+++ DATASET RECORDS

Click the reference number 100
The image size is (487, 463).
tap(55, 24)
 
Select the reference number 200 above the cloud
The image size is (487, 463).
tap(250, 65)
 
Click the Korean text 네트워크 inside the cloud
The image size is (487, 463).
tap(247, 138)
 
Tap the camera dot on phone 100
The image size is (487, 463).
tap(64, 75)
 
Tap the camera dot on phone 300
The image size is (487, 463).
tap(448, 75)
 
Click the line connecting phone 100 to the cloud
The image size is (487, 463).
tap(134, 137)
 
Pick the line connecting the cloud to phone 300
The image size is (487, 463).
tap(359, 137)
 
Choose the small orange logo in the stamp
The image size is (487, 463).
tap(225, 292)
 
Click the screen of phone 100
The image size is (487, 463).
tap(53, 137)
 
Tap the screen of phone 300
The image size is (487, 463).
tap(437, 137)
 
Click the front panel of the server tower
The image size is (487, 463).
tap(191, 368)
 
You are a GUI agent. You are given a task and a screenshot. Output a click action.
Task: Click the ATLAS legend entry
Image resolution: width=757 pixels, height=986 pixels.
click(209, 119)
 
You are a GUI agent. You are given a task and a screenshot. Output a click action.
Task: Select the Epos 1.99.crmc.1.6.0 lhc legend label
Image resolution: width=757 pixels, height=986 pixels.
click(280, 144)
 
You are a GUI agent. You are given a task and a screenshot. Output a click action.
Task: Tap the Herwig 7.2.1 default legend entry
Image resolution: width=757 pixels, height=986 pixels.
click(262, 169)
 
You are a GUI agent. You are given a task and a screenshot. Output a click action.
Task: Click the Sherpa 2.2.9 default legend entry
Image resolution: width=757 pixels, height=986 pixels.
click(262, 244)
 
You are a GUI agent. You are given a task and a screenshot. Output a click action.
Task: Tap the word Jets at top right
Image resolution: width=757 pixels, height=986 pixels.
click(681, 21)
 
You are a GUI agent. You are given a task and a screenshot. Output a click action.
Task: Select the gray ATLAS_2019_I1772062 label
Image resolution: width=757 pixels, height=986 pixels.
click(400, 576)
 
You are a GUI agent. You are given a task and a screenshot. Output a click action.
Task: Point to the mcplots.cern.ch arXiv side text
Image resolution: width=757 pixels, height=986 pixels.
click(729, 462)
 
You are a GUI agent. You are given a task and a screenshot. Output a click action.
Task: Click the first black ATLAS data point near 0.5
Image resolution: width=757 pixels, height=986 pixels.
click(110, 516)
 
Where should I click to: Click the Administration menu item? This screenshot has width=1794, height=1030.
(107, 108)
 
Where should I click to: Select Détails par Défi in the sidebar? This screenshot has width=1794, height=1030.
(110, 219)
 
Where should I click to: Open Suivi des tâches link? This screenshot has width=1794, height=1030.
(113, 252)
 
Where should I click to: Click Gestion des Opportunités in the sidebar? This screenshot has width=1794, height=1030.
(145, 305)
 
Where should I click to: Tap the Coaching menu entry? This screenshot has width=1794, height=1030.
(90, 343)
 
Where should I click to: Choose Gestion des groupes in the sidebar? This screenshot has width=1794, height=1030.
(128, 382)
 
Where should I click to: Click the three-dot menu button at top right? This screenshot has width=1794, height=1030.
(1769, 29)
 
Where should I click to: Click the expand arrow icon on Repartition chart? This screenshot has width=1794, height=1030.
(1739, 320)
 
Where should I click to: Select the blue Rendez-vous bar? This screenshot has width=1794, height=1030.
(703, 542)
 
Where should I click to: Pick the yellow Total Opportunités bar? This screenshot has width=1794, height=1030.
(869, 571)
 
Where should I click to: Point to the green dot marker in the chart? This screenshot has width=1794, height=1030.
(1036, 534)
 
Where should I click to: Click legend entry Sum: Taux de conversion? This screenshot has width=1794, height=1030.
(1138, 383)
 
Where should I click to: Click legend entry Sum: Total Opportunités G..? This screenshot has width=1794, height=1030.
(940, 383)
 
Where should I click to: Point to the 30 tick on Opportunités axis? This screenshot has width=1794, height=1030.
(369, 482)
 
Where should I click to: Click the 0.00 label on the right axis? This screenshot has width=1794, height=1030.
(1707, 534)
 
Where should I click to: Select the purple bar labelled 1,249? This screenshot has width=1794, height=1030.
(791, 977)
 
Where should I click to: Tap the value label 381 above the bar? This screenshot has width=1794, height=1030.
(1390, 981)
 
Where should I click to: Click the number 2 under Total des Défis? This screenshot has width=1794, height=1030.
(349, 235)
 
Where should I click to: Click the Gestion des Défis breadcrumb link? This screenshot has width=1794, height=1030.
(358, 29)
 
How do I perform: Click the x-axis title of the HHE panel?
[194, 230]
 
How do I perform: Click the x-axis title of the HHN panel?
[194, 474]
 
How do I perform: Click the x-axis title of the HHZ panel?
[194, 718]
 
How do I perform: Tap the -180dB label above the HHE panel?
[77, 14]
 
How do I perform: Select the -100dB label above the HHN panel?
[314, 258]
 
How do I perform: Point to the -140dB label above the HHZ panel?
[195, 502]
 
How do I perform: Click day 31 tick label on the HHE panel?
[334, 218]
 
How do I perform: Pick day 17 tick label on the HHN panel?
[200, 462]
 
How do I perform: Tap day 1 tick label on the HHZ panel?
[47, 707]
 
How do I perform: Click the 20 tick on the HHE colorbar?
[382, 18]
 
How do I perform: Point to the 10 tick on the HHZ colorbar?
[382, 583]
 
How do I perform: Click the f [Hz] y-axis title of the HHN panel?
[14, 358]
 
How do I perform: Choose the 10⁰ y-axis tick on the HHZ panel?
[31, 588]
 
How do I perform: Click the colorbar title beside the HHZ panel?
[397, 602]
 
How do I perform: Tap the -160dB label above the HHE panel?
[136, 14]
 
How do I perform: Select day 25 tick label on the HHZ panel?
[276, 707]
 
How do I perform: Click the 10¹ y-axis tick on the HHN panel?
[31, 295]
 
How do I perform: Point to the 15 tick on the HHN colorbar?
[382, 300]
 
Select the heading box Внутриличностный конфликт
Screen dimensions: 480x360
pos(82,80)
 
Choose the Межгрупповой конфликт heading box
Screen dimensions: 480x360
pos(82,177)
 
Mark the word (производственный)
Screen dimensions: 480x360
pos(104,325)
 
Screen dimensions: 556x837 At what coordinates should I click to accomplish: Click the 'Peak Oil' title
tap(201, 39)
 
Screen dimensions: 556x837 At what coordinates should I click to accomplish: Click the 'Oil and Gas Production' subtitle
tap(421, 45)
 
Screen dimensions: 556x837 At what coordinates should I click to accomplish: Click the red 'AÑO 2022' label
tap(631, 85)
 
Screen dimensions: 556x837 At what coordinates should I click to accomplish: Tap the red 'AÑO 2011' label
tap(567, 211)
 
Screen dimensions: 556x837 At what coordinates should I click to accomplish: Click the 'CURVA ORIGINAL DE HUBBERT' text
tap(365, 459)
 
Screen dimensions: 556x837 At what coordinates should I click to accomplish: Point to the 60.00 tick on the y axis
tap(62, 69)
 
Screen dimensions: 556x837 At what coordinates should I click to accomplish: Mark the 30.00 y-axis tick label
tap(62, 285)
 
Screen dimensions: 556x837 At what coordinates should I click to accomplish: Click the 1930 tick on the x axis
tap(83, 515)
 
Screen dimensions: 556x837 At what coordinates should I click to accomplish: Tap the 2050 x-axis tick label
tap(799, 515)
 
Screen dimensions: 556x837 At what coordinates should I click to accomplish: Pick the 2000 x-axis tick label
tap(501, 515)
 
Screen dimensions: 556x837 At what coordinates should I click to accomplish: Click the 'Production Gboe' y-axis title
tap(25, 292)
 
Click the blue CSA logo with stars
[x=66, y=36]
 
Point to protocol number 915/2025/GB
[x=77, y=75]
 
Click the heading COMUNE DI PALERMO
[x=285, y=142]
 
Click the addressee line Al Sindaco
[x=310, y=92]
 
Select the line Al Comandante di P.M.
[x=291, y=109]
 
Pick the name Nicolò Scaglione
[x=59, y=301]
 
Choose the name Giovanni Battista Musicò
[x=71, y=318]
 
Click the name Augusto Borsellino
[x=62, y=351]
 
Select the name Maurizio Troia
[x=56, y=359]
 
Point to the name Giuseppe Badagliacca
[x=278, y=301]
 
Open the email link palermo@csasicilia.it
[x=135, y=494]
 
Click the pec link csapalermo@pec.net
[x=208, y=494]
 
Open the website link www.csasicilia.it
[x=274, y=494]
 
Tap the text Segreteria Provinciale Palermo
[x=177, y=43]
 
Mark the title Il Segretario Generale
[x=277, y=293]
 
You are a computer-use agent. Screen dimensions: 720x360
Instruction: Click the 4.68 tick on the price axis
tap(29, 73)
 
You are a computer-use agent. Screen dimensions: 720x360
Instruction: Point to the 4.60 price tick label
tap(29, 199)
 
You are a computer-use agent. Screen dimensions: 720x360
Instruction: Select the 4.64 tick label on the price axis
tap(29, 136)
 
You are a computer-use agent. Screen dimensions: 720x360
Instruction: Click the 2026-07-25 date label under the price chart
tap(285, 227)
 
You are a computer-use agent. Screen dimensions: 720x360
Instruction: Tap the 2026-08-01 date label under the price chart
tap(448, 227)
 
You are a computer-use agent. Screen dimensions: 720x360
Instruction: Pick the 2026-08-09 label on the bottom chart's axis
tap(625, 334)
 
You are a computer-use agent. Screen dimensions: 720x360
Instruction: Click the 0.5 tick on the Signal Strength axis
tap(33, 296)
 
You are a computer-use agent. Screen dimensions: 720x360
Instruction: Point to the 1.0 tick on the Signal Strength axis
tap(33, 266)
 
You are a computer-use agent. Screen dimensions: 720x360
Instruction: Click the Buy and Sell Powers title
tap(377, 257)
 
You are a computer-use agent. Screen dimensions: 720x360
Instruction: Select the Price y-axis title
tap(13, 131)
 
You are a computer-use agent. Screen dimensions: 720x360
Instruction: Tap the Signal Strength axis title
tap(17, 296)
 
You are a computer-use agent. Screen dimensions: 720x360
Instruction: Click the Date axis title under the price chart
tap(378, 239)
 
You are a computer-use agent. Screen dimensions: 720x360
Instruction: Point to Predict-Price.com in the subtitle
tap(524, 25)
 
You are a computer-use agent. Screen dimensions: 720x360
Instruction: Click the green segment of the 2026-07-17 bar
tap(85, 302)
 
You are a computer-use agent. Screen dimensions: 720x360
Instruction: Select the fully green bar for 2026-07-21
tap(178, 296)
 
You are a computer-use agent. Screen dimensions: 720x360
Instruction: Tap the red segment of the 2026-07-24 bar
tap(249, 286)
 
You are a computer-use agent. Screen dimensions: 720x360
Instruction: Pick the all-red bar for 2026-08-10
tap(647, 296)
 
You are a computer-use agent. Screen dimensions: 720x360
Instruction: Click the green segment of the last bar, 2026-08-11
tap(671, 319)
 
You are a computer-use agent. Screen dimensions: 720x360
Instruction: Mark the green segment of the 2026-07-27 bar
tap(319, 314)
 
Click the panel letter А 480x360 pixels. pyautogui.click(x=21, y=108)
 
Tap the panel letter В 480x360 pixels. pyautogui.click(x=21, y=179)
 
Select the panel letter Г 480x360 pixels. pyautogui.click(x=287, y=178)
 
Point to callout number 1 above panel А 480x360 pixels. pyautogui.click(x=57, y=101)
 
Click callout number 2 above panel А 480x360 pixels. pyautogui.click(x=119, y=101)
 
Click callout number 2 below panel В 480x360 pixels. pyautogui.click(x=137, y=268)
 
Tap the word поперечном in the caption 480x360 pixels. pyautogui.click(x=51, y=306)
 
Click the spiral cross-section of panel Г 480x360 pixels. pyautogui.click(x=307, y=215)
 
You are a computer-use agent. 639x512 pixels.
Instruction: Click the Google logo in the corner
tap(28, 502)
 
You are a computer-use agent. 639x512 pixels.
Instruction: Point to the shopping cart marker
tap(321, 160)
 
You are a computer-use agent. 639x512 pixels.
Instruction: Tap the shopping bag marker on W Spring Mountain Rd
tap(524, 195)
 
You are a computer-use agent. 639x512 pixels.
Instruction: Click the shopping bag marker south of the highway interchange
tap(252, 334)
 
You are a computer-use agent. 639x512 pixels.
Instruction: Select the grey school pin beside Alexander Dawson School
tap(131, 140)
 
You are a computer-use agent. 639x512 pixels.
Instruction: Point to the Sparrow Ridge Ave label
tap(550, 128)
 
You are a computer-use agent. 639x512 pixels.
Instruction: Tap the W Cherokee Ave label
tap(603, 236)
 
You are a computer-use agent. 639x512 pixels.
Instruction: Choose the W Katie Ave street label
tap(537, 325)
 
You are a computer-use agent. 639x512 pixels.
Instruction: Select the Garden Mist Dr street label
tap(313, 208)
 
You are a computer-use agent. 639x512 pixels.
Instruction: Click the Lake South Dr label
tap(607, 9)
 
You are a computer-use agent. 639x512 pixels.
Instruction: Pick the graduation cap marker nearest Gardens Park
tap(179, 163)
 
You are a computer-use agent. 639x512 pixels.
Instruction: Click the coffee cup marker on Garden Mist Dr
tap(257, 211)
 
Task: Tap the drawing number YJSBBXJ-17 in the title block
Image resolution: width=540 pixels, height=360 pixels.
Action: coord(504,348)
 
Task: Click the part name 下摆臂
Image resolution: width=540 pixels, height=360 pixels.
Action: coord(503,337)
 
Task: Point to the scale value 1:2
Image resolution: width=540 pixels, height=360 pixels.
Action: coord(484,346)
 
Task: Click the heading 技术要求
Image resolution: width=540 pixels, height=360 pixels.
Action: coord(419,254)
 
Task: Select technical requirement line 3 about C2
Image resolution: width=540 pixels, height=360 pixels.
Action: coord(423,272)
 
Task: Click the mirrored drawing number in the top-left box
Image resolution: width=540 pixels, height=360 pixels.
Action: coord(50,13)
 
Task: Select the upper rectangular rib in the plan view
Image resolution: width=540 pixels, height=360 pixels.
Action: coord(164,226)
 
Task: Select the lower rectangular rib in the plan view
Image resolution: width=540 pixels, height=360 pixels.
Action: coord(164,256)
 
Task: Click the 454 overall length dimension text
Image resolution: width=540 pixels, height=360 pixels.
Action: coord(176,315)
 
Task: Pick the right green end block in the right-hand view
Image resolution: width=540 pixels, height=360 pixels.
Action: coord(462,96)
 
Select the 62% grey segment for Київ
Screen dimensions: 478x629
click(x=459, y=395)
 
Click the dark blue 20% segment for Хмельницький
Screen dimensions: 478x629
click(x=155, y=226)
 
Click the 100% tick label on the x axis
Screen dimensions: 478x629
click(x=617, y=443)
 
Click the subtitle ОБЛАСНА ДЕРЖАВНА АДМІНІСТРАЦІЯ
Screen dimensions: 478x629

++++++

PROBLEM TO WORK ON:
Reproduce the listing from the line containing "Choose the Межгрупповой конфликт heading box" through the line containing "tap(62, 69)", with both of those lines included. Include every line in that range, and shift each answer coordinate by adding 95 to it. Leave all other text unchanged.

THE ANSWER:
Choose the Межгрупповой конфликт heading box
Screen dimensions: 480x360
pos(177,272)
 
Mark the word (производственный)
Screen dimensions: 480x360
pos(199,420)
 
Screen dimensions: 556x837 At what coordinates should I click to accomplish: Click the 'Peak Oil' title
tap(296, 134)
 
Screen dimensions: 556x837 At what coordinates should I click to accomplish: Click the 'Oil and Gas Production' subtitle
tap(516, 140)
 
Screen dimensions: 556x837 At what coordinates should I click to accomplish: Click the red 'AÑO 2022' label
tap(726, 180)
 
Screen dimensions: 556x837 At what coordinates should I click to accomplish: Tap the red 'AÑO 2011' label
tap(662, 306)
 
Screen dimensions: 556x837 At what coordinates should I click to accomplish: Click the 'CURVA ORIGINAL DE HUBBERT' text
tap(460, 554)
 
Screen dimensions: 556x837 At what coordinates should I click to accomplish: Point to the 60.00 tick on the y axis
tap(157, 164)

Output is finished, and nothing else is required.